It's all rather unsettling....but I guess it all comes down to making choices and compromising. Perhaps we must all learn to choose what we "should" do a little less often and rule in favor of what we want and need a little more often. 

Tuesday, September 20, 2011

We and They

--By Rudyard Kipling

Father, Mother and Me
    Sister and Auntie say

All the people like us are We,
    And every one else is They.
And They live over the sea,
    While We live over the way,
But--would you believe it?--They look upon We
    As only a sort of They!

We eat pork and beef
    With cow-horn-handled knives.
They who gobble Their rice off a leaf,
    Are horrified out of Their lives;
And They who live up a tree,
    And feast on grubs and clay,
(Isn't it scandalous?) look upon We
    As a simply disgusting They!

We shoot birds with a gun.
    They stick lions with spears.
Their full-dress is un-.
    We dress up to Our ears.
They like Their friends for Tea.
    We like Our friends to stay;
And after all that, They look upon We
    As an utterly ignorant They!

We eat kitcheny food,
    We have doors that latch.
They drink milk or blood,
    Under an open thatch.
We have Doctors to fee.
    They have Wizards to pay.
And (impudent heathens!) They look upon We
    As a quite impossible They!

All good people agree,
    And all good people say,
All nice people, like Us, are We
    And every one else is They;
But if you cross over the sea,
    Instead of over the way,
You may end up (think of it!) looking on We
    As only a sort of They!

Sunday, September 18, 2011

Ants in My Pants

I'm sitting in the library and I just can't concentrate. Everyone says education is important, and I know they're right. But that's such a broad statement. Education. What exactly is education? What is worth learning about, and what isn't? I have such a hard time sitting here reading Shakespeare when there is so much else to be done.
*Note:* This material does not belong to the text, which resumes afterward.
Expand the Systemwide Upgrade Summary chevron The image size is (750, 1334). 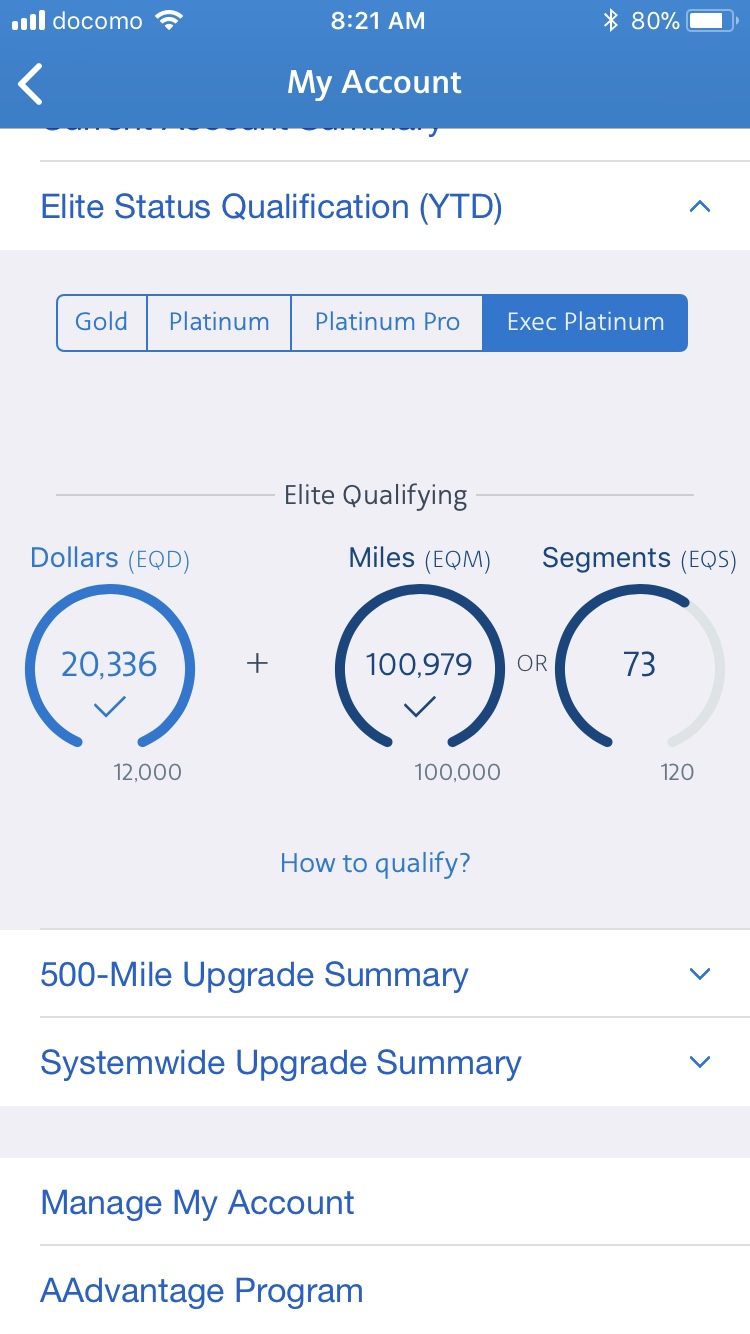click(x=700, y=1062)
My heart is not in my schoolwork. It is in Aid to South Africa; yoga; and it is abroad. It is in all of the other activities I currently find more merit in than analyzing Shakespeare's writing. I have this constant sense of agitation when I am not focusing on my work in ASA. I want to be where my heart is, all day, everyday. Spending my time buried in books is not what education is all about to me. I want to be out in the world experiencing it, not reading about it, analyzing it from afar. I have been itching for years to make my life about action, not idle longing. Well, that itch has increased to a full-blown uncontainable need. I just can't sit here anymore.

And yet I know I have 8 months of this left before I can start putting my energies elsewhere....exactly where that is right now, I'm not quite sure. I have dreams of picking up and moving out West to be among the mountains that captured my heart long ago, but I also have thoughts of remaining in West Chester because it would be nice to be in one place for awhile.
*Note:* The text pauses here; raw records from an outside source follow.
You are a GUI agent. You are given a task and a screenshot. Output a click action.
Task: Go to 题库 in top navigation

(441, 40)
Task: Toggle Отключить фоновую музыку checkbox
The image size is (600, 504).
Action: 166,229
But who the hell knows? I sure don't. All I know is my body is gearing up to run, a sensation that has became ever-so-familiar over time. I've gotta let my spirit go and see where it leads me. I'll crack down and finish this work like I always do, but I refuse to ignore the part of me that knows there's something more...

Saturday, September 10, 2011

The Pleaser

I can't remember the last time I wrote a poem...feels good to get back to it. I wrote this one for my CRW301 Into. to Poetry class, and although it would normally take me days to complete a poem when I used to write poetry, I banged this one out in a few hours. I guess after a few years there is plenty to catch up on...


The Pleaser  

I barely catch my breath
Before running to the next
Got the same ol’ smile
In place, no space for failure
No space for error

I’m movin’, groovin’
To the beat you set for me
I’m yours entirely
Got no time to be mine,
Runnin’ through this world defined

Every day I say,
Tomorrow will be new,
Tomorrow will be different
Yet each daybreak looks the same
Will I ever have it change?


Monday, September 5, 2011

Awake My Soul


"The breeze at dawn has secrets to tell you 
Don’t go back to sleep. 
You must ask for what you really want
Don’t go back to sleep. 
People are going back and forth across the doorsill 
where the two worlds touch. 
The door is round and open
Don’t go back to sleep.”
--Rumi

It's hard to believe that I have been in the states for 9 days now. I'm still in quite a daze to say the least because of how quickly everything happened: I returned to Long Island the night of Friday, August 26 just to find out that my family and I needed to evacuate our home because of Hurricane Irene; after relocating to my grandmother's home a town over from mine on Saturday, August 27 (everything turned out fine and it was thankfully not as bad as the forecasters predicted) I drove the 3 hours to West Chester on Monday morning, moved in to my new apartment, and began classes less than 5 hours later...Whew!  What a crazy first week back; I still can't believe I'm finally back home. I'm not sure if my time went slowly or quickly, but either way it's crazy to think that just a week and a half ago, I was more than 2,000 miles away living with a Costa Rican family and speaking another language.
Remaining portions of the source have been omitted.